Year 1 serves as an introduction to the study of English Literature at University level. You will be taught to analyse texts from a variety of genres and use a range of literary and theoretical concepts.
Year 2 modules include two core and four option choices. The two core modules focus on Romantic and Victorian Literature and in these you will develop your analysis of aesthetic strategies, style and form, and examine texts in relation to social and historical context. Both modules emphasise close reading and you will be able to work with a variety of genres. You will also be able to choose four other modules from the range of options across the year or if you prefer, replace one with a foreign language option. You also have the opportunity to participate in European exchanges.

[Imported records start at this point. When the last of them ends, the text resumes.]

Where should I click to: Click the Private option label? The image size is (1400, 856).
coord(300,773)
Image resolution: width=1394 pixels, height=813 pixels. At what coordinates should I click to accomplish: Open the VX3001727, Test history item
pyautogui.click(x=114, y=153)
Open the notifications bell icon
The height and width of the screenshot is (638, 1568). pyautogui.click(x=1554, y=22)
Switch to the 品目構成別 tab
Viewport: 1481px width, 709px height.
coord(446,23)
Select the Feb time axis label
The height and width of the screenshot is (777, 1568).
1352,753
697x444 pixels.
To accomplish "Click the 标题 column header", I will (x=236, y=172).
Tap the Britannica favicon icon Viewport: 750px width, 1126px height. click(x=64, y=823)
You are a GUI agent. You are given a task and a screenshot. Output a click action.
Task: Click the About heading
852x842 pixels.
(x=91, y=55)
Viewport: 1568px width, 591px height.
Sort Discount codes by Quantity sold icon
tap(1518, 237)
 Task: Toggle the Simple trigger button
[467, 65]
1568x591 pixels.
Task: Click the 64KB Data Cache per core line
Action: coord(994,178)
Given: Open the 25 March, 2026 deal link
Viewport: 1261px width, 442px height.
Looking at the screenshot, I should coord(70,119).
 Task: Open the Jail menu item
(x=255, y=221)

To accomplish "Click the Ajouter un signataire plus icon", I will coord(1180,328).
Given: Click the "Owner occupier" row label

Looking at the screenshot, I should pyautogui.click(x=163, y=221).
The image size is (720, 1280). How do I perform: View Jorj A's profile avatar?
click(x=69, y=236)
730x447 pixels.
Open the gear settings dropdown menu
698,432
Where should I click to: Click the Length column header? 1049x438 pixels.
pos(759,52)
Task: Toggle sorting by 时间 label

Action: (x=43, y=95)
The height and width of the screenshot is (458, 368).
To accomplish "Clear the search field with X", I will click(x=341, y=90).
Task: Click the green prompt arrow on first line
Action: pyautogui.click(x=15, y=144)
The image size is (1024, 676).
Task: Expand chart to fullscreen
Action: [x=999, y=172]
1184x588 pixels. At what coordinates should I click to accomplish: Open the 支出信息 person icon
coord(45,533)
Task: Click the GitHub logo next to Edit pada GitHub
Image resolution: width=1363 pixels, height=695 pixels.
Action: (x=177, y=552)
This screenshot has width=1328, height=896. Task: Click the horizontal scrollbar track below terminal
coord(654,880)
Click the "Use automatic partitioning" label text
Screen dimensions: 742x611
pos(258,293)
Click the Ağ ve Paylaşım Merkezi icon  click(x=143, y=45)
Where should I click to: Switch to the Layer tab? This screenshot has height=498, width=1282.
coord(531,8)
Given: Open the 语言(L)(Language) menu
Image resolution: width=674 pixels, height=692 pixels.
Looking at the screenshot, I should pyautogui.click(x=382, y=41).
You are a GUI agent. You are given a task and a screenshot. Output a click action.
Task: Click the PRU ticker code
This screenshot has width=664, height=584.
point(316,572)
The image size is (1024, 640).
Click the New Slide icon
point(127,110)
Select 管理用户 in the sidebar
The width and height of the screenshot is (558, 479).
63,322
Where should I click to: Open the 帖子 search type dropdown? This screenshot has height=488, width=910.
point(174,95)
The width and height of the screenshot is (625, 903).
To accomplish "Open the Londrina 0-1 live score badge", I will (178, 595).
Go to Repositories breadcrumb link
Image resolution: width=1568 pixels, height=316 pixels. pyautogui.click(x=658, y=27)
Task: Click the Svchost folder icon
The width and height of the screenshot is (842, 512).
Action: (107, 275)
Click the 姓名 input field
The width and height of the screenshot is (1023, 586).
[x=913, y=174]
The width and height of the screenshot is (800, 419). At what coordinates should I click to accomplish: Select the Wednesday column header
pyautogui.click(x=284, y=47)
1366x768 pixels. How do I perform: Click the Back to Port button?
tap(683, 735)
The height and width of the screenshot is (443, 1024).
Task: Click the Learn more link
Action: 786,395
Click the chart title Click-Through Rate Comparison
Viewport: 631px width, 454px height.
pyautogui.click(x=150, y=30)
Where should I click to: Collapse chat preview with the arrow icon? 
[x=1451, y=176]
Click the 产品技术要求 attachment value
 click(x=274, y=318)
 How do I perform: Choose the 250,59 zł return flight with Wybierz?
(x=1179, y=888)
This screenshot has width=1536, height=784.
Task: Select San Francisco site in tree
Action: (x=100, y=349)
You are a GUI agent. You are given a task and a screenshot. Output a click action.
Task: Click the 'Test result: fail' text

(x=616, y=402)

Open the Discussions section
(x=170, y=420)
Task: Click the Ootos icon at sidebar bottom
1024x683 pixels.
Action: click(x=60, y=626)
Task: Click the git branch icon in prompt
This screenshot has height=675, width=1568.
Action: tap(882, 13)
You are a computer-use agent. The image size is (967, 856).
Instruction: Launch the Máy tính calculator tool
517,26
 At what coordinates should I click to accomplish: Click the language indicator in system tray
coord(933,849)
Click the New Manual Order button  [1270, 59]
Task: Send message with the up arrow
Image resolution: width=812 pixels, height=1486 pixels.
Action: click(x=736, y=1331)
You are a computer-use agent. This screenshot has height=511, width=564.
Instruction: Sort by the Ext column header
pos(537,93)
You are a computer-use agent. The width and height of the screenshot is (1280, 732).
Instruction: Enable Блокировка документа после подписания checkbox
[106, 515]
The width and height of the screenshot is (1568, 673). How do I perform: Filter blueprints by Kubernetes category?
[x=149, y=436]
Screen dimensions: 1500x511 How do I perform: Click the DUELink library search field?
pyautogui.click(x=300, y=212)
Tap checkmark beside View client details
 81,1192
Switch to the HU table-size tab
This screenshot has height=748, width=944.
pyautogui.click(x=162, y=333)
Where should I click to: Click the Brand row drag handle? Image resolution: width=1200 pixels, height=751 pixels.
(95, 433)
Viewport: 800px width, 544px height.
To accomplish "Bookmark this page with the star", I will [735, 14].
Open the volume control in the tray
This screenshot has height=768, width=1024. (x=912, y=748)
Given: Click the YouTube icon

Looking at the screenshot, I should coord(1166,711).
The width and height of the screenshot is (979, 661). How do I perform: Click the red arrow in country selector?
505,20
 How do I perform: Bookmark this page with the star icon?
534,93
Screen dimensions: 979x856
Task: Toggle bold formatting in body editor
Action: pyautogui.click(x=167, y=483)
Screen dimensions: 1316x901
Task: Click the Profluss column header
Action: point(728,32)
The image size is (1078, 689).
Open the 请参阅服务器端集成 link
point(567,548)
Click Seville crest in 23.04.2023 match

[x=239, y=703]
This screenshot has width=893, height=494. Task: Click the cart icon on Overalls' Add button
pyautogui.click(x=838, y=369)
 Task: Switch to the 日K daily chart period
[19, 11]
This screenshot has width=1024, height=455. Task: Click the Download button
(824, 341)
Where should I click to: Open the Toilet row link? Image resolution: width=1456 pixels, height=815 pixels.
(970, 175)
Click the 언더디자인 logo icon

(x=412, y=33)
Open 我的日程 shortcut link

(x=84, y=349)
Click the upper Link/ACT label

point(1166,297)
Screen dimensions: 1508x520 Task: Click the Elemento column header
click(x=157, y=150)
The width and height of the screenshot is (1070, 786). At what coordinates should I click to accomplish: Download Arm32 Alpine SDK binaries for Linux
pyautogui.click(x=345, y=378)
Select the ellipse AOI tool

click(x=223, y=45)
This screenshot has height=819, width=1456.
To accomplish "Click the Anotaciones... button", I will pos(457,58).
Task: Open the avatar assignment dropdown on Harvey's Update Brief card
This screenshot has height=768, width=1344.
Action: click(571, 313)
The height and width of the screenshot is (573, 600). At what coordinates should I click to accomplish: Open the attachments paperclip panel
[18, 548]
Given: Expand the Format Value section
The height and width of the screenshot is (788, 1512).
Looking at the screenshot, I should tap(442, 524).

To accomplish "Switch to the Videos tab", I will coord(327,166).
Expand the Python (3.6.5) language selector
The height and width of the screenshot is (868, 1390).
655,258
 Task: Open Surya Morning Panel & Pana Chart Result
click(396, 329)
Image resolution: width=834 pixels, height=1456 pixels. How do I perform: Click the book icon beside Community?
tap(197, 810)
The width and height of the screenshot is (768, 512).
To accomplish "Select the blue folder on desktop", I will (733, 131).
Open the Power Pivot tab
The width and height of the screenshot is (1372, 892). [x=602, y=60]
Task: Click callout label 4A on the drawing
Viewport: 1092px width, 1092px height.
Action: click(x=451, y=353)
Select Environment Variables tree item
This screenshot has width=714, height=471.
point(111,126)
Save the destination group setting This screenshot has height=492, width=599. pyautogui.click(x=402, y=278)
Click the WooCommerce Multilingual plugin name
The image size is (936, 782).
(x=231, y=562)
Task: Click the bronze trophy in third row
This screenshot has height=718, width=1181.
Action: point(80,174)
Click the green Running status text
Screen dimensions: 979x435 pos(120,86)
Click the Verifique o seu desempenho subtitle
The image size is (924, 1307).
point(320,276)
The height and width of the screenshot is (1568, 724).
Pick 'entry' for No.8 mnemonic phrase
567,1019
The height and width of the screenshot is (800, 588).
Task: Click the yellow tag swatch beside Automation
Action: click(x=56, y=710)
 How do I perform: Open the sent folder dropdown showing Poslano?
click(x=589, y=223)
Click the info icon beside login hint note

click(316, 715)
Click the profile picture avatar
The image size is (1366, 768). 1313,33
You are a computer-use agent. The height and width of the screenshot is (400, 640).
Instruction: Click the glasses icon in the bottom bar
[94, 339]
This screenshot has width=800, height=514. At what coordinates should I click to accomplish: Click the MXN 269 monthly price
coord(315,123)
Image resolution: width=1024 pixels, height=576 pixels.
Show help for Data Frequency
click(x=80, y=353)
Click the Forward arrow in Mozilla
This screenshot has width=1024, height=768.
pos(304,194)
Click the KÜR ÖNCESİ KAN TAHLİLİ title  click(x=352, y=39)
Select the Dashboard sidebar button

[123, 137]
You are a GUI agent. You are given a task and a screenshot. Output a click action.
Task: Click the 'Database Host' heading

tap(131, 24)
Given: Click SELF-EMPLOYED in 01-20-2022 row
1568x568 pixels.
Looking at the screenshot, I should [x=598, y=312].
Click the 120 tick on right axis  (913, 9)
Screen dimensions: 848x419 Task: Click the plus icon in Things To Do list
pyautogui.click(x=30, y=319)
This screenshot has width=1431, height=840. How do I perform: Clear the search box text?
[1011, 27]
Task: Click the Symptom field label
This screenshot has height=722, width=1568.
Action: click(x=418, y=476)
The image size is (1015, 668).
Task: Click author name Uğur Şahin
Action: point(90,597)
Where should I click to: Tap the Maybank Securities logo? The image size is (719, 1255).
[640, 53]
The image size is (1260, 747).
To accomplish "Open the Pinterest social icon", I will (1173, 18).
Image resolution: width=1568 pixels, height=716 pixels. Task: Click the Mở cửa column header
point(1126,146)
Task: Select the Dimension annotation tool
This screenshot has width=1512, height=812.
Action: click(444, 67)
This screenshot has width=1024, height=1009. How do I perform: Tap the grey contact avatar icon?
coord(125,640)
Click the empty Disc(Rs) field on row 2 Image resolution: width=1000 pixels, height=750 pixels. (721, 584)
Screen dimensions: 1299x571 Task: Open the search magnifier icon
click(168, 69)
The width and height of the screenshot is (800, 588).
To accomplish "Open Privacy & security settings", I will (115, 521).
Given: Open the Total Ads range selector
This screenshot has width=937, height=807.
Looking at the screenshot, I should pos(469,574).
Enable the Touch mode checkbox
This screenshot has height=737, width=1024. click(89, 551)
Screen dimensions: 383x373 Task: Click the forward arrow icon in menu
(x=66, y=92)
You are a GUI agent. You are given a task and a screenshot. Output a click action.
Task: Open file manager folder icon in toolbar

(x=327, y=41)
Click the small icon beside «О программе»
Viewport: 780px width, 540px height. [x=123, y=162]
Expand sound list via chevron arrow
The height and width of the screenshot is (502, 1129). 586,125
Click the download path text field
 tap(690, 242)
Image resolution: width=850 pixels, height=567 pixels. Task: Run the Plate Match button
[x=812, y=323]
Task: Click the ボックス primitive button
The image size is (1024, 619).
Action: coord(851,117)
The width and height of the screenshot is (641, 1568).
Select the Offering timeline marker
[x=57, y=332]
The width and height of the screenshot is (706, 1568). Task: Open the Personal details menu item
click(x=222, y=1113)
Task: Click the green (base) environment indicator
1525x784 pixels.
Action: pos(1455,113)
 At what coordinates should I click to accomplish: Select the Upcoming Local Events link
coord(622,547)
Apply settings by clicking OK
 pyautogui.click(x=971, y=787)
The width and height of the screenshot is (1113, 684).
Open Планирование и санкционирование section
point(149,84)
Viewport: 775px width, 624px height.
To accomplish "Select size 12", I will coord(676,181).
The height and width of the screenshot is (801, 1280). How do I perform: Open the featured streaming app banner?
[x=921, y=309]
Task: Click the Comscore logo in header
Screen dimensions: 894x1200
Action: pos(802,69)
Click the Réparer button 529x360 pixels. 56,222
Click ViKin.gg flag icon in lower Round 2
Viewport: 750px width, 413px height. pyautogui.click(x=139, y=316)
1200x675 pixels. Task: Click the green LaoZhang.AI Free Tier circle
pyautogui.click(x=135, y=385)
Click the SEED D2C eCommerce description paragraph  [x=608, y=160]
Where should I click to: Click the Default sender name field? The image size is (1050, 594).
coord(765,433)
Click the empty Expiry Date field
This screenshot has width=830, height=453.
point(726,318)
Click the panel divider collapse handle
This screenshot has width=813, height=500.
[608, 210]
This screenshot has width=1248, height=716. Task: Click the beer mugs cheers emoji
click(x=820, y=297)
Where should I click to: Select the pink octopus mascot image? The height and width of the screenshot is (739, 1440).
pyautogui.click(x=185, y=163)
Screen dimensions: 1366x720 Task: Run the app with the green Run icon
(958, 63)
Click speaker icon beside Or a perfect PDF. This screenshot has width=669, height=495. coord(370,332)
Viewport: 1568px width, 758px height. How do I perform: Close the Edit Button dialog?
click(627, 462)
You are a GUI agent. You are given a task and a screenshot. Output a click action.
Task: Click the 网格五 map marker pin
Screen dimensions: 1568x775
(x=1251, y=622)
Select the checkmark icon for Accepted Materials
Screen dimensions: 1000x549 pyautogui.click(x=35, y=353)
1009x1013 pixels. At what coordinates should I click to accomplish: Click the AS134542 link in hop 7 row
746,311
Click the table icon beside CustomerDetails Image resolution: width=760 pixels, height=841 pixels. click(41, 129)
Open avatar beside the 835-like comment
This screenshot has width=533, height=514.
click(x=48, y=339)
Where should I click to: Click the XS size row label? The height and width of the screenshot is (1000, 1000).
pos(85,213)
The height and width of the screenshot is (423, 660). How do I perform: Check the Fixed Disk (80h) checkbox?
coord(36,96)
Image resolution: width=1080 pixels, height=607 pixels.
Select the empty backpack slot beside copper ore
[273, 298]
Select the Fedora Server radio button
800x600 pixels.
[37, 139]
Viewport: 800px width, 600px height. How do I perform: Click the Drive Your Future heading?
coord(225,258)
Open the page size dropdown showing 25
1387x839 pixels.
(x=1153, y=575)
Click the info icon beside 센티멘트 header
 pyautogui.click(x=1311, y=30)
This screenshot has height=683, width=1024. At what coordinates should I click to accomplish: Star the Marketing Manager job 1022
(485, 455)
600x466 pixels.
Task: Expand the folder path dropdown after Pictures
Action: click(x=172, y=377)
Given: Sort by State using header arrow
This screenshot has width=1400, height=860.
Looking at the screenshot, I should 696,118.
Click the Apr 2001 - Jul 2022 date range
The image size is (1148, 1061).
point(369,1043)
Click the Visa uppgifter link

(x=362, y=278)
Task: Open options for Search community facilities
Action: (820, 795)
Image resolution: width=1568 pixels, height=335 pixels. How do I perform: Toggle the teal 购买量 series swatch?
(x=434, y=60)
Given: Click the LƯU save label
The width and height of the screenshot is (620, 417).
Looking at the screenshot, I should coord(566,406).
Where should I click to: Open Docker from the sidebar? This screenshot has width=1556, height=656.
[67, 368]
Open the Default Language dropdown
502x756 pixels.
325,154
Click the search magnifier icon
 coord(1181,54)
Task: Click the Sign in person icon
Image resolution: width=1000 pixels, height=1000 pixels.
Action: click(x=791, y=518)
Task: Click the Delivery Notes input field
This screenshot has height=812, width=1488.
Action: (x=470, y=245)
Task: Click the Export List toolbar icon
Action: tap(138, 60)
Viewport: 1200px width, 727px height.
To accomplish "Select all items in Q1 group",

Year 3 modules more advanced specialist modules and again there are two core modules and four options. At this level, we encourage you to develop independence of mind in critically assessing secondary and theoretical sources. The core modules continue to emphasise close analysis, but encourage an advanced engagement with theoretical concepts and their relevance to the literature. You also have the opportunity to write a dissertation at this level.
Year 1 Core modules
Narrative, Fiction and the Novel
This module examines the history of narrative, from early texts such as Moll Flanders by Daniel Defoe, to postmodern writers such as Jeanette Winterson. We trace the development of narrative strategies, and cultural themes such as gender and class.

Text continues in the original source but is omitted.